When both of his parents died while he was in college, Graham became the legal guardian of his 13-year-old sister Darlene. He went on to graduate from the ROTC program at the University of South Carolina in 1977 and earned his law degree there in 1981. Then Graham joined the U.S. Air Force as a lawyer.
He served at the Rhein Mein Air Force Base in Germany for much of the 1980s before leaving active duty in 1989. Afterward, he joined the South Carolina Air National Guard, of which he was a member until 1994.

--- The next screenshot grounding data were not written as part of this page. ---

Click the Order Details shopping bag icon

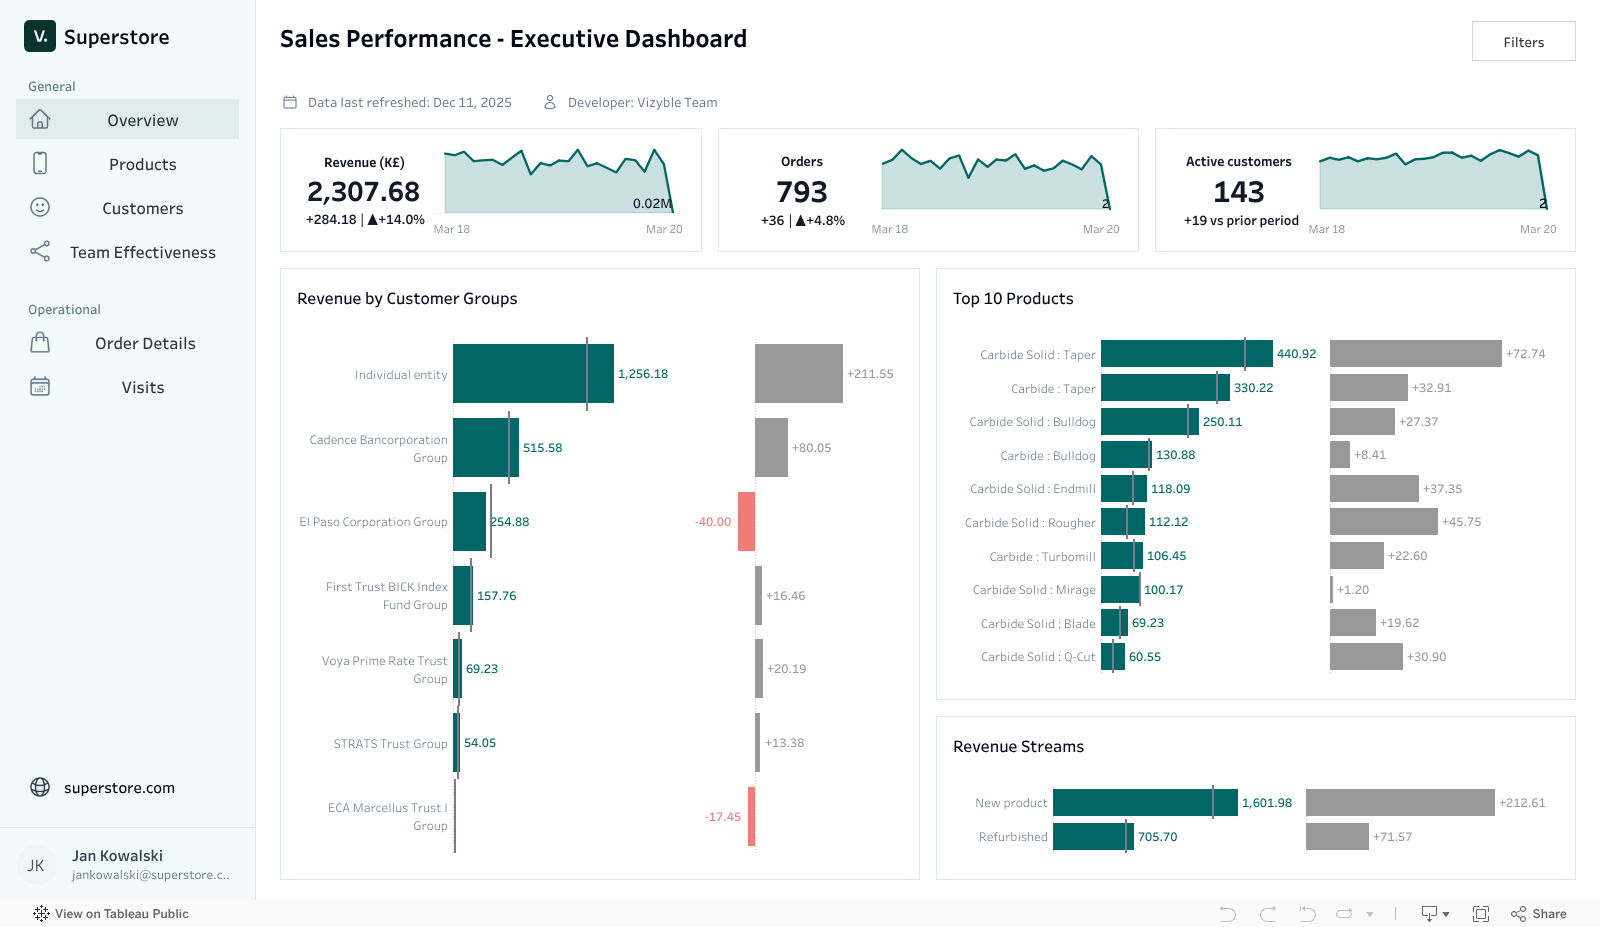pos(40,343)
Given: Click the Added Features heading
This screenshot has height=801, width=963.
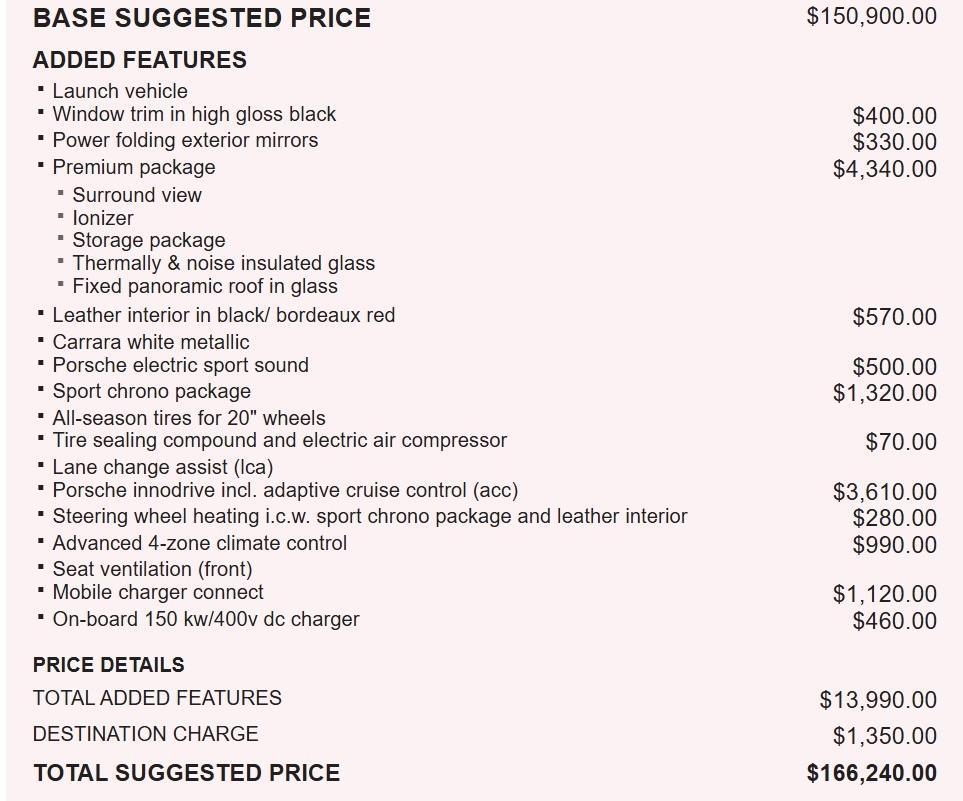Looking at the screenshot, I should (139, 60).
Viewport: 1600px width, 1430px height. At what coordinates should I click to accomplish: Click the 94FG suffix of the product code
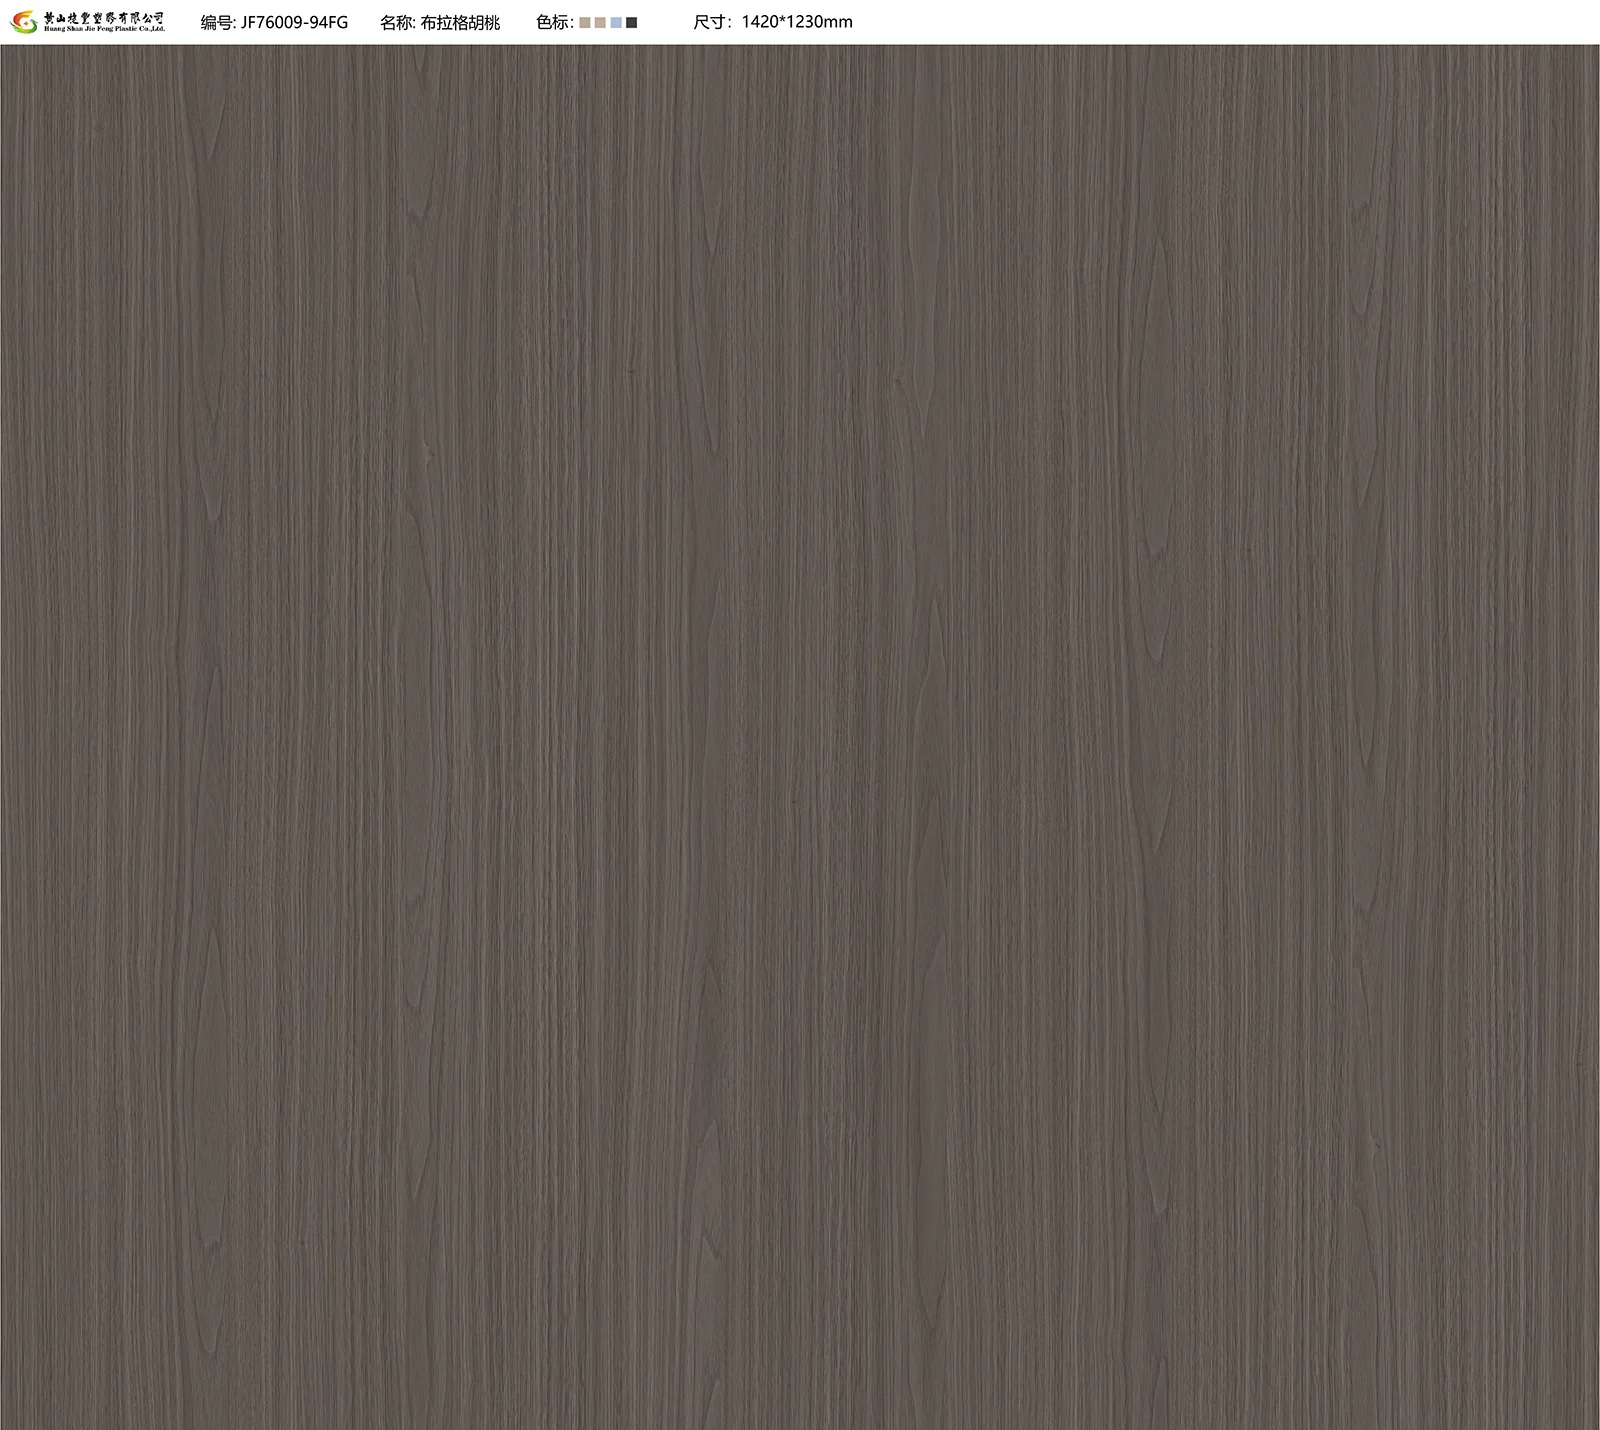(331, 22)
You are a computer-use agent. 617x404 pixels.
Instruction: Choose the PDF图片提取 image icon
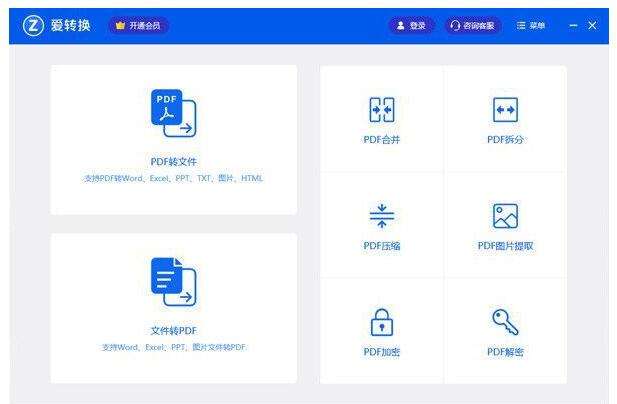point(505,216)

It was during his time in the Air National Guard that Graham was called to active duty during the first Gulf War. He served as a staff judge advocate at McEntire Air National Guard Base in South Carolina. While there, his job was to brief members of the Armed Services who were deploying to the Gulf, including providing legal services for their families. Since 1995, Graham has remained in the U.S. Air Force Reserves. Graham is currently an Air Force colonel and a senior instructor at the Air Force JAG School. In 2007, he served two weeks of reserve duty in Iraq, making him the only Iraq War veteran in the Senate.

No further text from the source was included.